At 15:39 UTC on 2017-07-13, a portion of the NYC3 network experienced an outage which resulted in packet loss, latency, and connectivity issues for Droplets within the region. It was caused by a configuration error introduced while the network engineering team was adding more compute capacity.
The infrastructure team at DigitalOcean constantly adds compute capacity to regions to cater for our continued growth. This happens on a very consistent basis, usually with no disruption. One of the first steps of adding more capacity is building out the network infrastructure required to support the new servers. When we do this, we use various automation tools to make the process repeatable and scalable.

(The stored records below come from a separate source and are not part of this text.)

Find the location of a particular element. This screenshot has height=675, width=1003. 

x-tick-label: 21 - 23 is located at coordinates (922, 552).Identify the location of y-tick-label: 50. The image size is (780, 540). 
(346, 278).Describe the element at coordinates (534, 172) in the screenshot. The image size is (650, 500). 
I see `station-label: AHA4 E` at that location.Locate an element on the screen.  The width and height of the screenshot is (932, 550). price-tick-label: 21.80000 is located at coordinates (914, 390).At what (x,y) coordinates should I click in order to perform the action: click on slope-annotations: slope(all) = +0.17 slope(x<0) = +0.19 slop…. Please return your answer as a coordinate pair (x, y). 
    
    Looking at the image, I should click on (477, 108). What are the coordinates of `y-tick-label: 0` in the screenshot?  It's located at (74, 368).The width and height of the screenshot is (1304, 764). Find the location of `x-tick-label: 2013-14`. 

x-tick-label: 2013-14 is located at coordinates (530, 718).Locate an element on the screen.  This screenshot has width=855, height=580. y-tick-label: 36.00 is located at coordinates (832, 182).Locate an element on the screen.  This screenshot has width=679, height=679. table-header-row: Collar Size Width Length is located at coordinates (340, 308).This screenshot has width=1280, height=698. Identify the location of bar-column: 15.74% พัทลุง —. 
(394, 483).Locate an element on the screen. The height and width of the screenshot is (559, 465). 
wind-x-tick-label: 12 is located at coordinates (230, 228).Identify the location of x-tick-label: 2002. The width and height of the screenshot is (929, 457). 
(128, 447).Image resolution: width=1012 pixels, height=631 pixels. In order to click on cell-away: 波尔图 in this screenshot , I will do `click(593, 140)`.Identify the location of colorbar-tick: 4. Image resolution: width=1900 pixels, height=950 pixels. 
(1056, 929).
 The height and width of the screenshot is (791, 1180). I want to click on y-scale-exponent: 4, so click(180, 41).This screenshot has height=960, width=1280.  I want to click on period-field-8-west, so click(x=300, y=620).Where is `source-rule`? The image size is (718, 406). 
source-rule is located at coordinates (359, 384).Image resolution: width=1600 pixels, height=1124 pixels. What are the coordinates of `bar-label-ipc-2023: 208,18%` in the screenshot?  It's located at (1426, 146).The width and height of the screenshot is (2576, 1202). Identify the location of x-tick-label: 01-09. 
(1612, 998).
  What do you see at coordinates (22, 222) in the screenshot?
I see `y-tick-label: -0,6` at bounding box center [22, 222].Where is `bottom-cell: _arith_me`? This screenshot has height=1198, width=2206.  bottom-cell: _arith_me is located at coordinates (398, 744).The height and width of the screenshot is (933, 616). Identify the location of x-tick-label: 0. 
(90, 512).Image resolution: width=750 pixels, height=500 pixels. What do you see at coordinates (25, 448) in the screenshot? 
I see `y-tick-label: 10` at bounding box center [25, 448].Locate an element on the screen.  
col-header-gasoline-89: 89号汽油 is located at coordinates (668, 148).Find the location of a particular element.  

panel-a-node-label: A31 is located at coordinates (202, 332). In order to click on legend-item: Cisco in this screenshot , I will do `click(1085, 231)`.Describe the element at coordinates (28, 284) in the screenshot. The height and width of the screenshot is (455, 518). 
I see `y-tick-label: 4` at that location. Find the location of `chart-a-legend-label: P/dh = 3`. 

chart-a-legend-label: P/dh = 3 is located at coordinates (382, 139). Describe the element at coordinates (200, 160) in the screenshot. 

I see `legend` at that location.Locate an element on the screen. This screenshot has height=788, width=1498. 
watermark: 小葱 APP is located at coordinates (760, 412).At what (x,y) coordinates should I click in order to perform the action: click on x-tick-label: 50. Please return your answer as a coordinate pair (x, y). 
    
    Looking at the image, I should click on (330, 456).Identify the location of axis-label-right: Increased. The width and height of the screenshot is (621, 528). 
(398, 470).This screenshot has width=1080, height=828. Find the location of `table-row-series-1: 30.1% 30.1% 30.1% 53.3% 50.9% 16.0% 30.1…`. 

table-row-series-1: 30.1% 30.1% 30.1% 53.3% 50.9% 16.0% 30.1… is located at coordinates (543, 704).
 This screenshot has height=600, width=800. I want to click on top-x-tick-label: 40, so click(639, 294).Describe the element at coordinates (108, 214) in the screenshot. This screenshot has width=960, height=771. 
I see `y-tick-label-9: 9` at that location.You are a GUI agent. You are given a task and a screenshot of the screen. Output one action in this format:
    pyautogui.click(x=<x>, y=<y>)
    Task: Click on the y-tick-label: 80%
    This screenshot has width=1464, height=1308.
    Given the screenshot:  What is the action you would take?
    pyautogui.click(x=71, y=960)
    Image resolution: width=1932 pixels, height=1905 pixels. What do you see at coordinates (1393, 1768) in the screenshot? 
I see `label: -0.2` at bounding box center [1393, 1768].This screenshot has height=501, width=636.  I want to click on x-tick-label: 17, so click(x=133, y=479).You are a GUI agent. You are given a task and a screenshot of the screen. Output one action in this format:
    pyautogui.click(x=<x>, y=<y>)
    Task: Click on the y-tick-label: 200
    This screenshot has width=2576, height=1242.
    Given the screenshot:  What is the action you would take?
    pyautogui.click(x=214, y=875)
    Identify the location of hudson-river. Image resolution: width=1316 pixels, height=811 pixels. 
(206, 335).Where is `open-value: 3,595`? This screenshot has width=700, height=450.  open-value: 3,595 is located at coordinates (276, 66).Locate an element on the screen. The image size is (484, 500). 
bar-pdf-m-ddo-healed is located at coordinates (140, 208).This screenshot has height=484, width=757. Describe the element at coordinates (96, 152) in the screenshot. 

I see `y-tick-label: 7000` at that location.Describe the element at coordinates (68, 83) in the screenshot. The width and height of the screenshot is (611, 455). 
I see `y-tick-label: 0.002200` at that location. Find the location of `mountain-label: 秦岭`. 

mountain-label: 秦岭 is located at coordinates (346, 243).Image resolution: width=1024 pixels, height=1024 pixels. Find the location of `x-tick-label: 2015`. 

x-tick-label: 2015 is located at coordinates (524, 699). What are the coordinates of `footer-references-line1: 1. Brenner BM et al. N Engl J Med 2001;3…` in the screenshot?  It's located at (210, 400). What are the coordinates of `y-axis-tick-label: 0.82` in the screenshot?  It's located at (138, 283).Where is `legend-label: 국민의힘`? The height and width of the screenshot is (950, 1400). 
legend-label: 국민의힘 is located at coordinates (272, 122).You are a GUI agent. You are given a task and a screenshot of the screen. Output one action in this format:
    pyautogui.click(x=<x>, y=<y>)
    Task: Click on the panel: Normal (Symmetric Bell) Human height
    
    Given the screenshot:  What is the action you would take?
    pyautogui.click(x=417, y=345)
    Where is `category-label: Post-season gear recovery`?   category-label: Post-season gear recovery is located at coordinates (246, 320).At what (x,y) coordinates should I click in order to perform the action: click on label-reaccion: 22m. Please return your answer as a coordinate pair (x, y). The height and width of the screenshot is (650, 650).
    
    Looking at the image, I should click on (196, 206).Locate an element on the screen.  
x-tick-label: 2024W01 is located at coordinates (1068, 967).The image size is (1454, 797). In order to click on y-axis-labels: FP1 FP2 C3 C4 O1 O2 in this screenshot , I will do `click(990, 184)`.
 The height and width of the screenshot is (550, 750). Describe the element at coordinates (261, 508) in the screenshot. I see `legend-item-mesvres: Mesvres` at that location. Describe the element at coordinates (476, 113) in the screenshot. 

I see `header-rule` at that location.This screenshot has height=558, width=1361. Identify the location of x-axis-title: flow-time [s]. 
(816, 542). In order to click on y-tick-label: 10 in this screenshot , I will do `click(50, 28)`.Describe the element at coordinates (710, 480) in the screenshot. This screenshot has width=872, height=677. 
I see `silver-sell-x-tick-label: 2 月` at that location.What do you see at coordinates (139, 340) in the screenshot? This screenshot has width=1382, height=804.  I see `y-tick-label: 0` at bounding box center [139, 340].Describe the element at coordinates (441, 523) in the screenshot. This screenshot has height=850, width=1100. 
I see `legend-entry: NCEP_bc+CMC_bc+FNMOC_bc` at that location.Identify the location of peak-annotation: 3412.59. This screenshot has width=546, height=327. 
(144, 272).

We had recently made a minor update to one of our automation tools to further cut down on the amount of manual work required to deploy new switches. The change introduced a bug where duplicate IP addresses were applied on interfaces which link switches together. This meant that a protocol known as Inter Chassis Control Protocol (ICCP) failed to establish. This protocol is required for multi-chassis link aggregation to work correctly. When the new pod was joined into the network, a layer 2 loop was formed due to ICCP not being established. This loop was the cause of the connectivity issues within a specific zone in NYC3. Timeline of Events
15:39 UTC: Configuration applied to bring new pod into production
15:45 UTC: First internal alert received indicating connectivity issues in NYC3; investigation begins from networking team
15:54 UTC: Alerting tools begin paging engineering team members
15:57 UTC: Discussion around incident begins and incident manager is paged
16:06 UTC: Error in new network devices discovered and change is rolled back
16:11 UTC: Alerts begin to clear
16:36 UTC: Status page marked as resolved
We have processes in place which check the status of ICCP (among other things) before adding devices to the network. Ultimately, there were two factors which lead to this outage:
A bug was introduced to our automation tool which caused an invalid configuration to be loaded onto multiple devices
We did not follow our verification process to ensure new devices were error free before adding them into production
To prevent this type of issue from happening again we are strengthening our process by:
Reviewing and testing our automation tools to check for any further bugs
Expanding our verification process to include a peer review before adding new devices to the production network
Ensuring that any changes to our config automation tools are tested in our lab before being used on production devices
We want to apologize for the experience you had today. We take any form of negative impact on your service seriously. Our goal is to constantly improve and we hope that our transparency and the details that we have shared help show you that.